MK: I’m curious if there’s anything valuable that COVID-19 and the arguments over where it came from have taught you about those cultural differences within science, and how science is done in different parts of the world.
AR: Yeah, it has been really instructive. I know people who are scientists, either from China or in China. What I’ve learned about the situation in China is that there are very, very different political pressures that scientists are working under. I’m familiar with the U.S. and the Canadian system. There’s always some politics involved. [But] there’s a whole different set of considerations that I think scientists in China have to deal with. There’s also a whole different reward system.
One of the arguments that, to me, is crazy is [that] the Wuhan Institute of Virology developed the secret reverse genetics clone of the SARS2 precursor and didn’t publish it, because [virologist] Shi Zhengli was afraid that she’d get blamed for starting the pandemic that hadn’t started yet. That makes zero sense to me because I found that in many Chinese institutions, people get significant cash bonuses when they write a Nature, Science or Cell paper. If you’re the senior author of these high profile papers, you get compensated for it quite a lot, actually thousands of dollars.
I’ve also noticed that a lot of times when people are talking about especially safety practices, there’s an assumption that things are inferior in China. That’s not the case at all. These so-called safety problems that were occurring at the Wuhan Institute of Virology, BSL-4 lab, were actually not safety problems. They were, to me, indicative of a biosafety maximum containment lab, where they were doing what they normally do for containment lab, which is constantly reevaluating how you might be able to do things better and installing multiple redundant systems so that you don’t have the containment breach.
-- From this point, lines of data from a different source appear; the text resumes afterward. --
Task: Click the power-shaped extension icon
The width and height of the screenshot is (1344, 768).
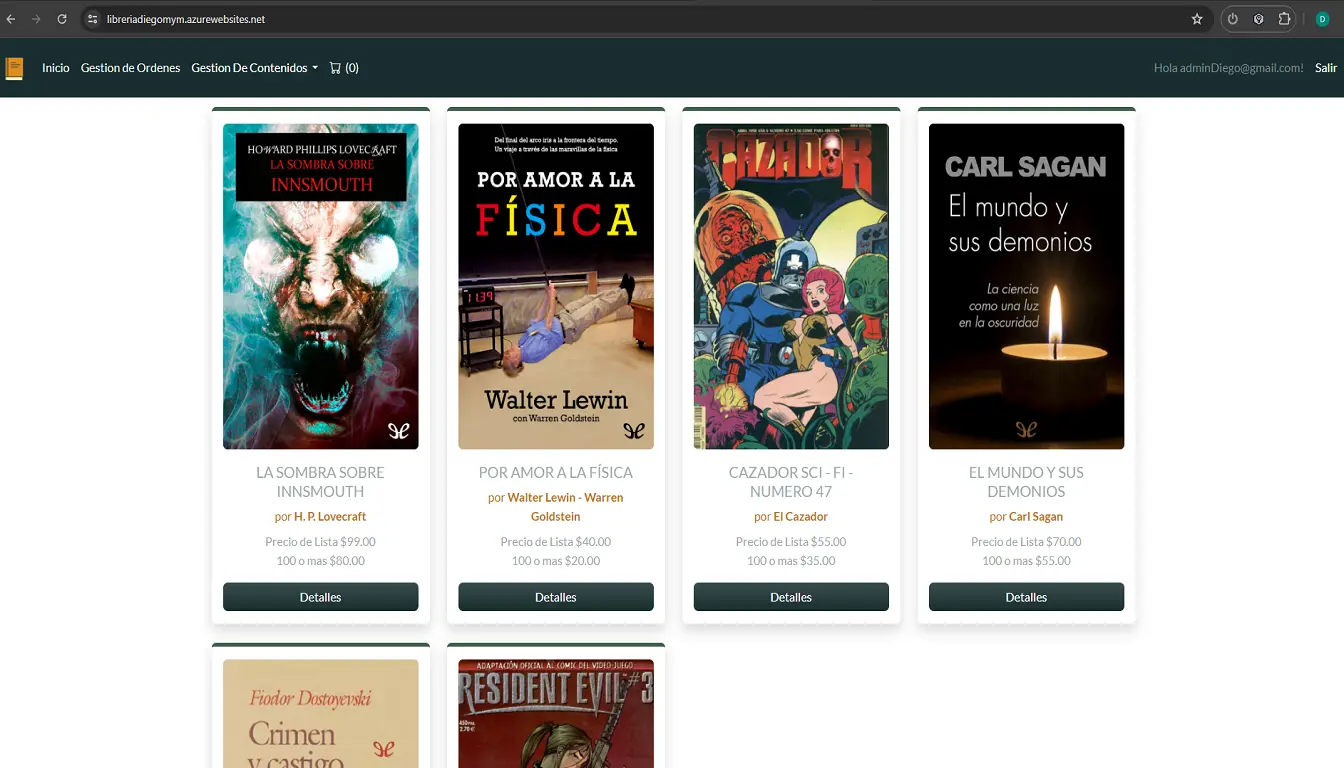Action: tap(1233, 19)
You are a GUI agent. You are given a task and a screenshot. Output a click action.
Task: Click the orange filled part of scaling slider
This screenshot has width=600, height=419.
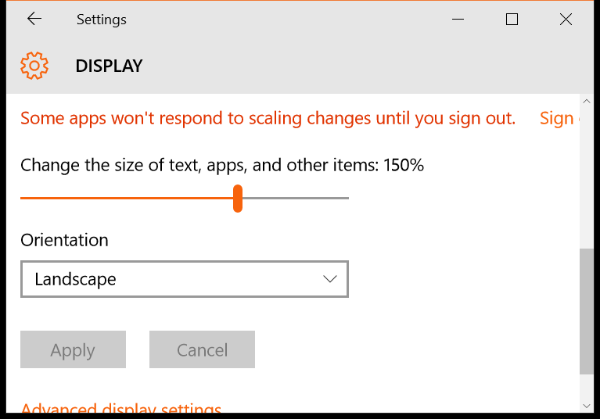pyautogui.click(x=126, y=198)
MK: So you’re actually coming away from this a little bit more confident in international standards?
AR: I wouldn’t say I’m more confident in international standards because there aren’t any. I’m more confident, though, that in some ways, while China is different, and there’s clearly different pressures that scientists in China have to work under, it’s kind of like the institutions in any other country I’ve worked in. I’ve never seen anything that indicates to me that there’s a culture of lax regulation of high containment labs.
Add to that, individual labs will have individual challenges. The U.S. Army Medical Research Institute of Infectious Disease has had these terrible plumbing problems where their containment labs are getting flooded. There’s all these problems. So it’s not like just China that would have potential safety issues, or literally physical problems, engineering failures with their containment labs. That can happen anywhere. I think the difference is how proactive your institution is about trying to prevent those from happening in the first place. But it looks to me like WIV is constantly working to improve its biosafety and biocontainment practices.